Even if you’re on a crowded subway with your headphones. Lower the volume – are your toes curled? Are you gripping your bag more than you need too? Is that headache still nagging you or did you even realize that it’s gone? Are you only sitting on one butt cheek?

Are you clenching your teeth or have you finally let go?
Could you feel your heartbeat, hear your breath?
Could you be present and quiet with yourself for just a few of those breaths?
What do you notice when you do?

Are emotions percolating that you’d prefer to push back down?
Are you caught in a loop of thoughts you can’t shake?

These are powerful gifts of discovery. Of listening and paying attention.

What could happen if your brain and body connected? How real could things become?
Would your truth be different?

I just triumphed through a 28-day healing cleanse. The first 12-13 days were incredibly challenging for me. Everything was so on-the-surface. Every little thing was super intense, physically, emotionally, mentally, energetically. It all was very loud and frantic. I would try to create some fleeting moments of stillness and go inward to see if I could sense what was really happening. It was pretty hard but pretty reassuring.
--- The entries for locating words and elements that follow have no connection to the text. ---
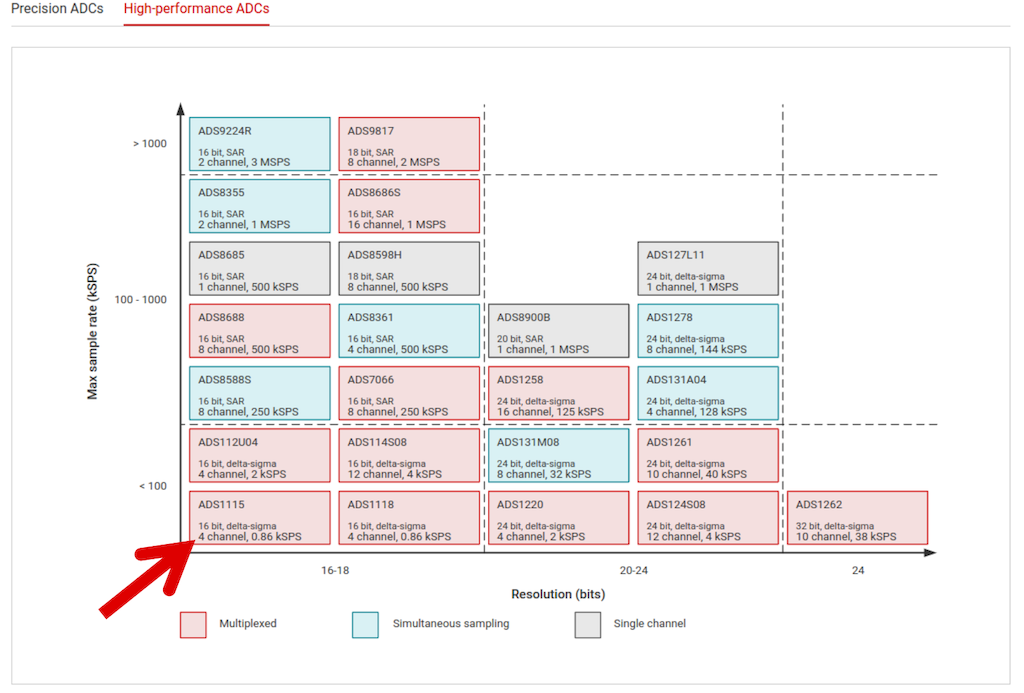Open the ADS131M08 simultaneous sampling box
The height and width of the screenshot is (693, 1024).
558,455
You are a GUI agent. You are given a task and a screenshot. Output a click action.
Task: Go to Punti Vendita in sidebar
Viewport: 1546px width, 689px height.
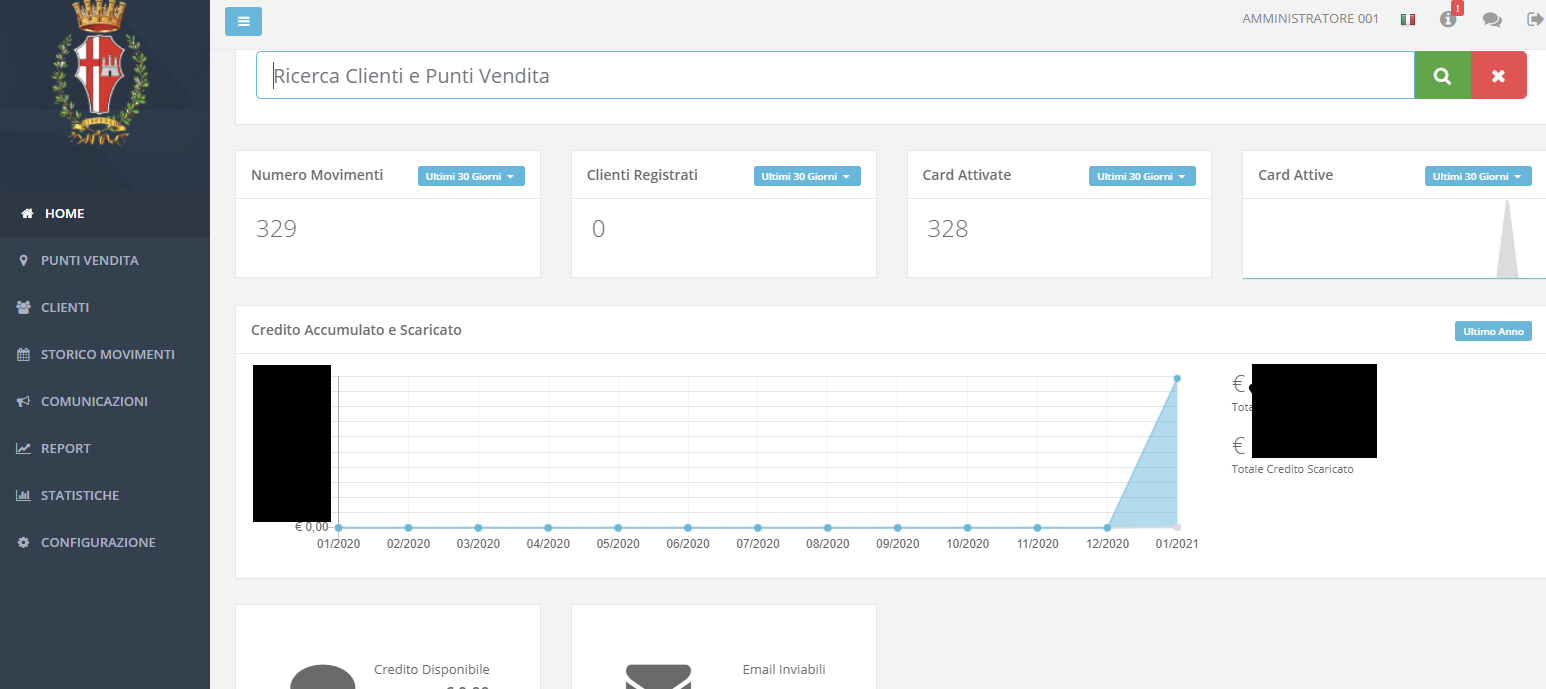(x=89, y=260)
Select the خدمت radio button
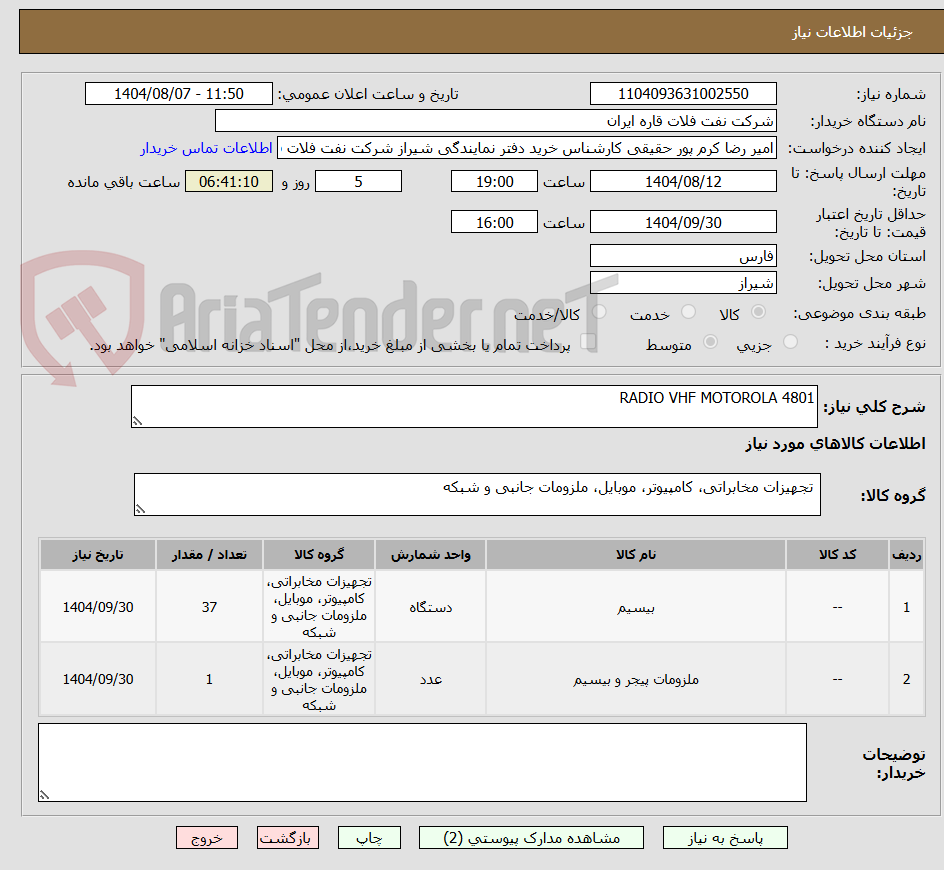The height and width of the screenshot is (870, 944). (686, 311)
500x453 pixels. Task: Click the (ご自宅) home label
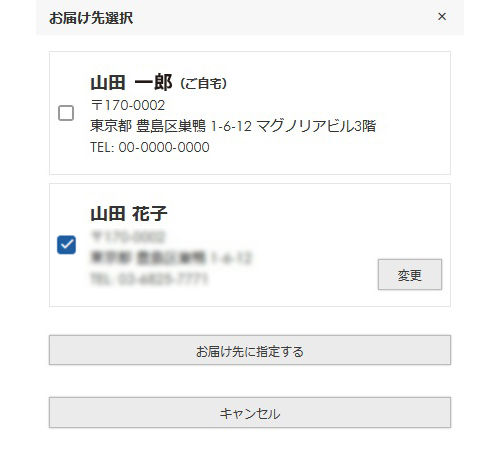coord(204,83)
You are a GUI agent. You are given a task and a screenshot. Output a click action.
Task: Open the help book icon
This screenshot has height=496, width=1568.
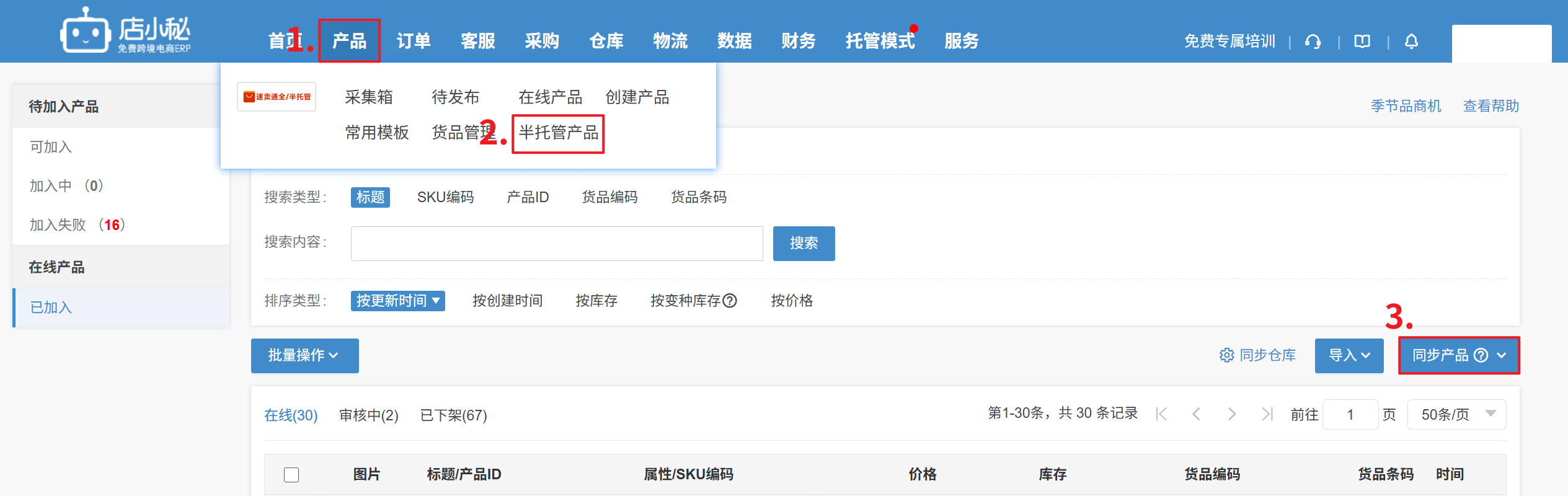[1362, 42]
It got me reconnected to what was truly shifting in my body because I was so frenetic on the outside.

It let me honor the space between before and after, between the first step and what was possible for me. To celebrate in my own little way what I was capable of, what my body was capable of, what it took to get there.

It’s not the intention or even the first step. It’s not the goal reached or the finish line or the declaration of being healed.
But these spaces between have just as much value as the stuff you’re doing, being or going.

Can you find the unstruck note?
Can you find your stillness?


let’s rock this thing.
karen

PS – In my first blog post I posted a link to an article by the Medical Medium. His healing cleanse and protocols are the ones I’ve been following and they’ve been nothing short of miraculous. I can not recommend his book enough for anyone with chronic illness, misdiagnosis, unexplained symptoms, no answers, mystery illness, seemingly unrelated symptoms, etc.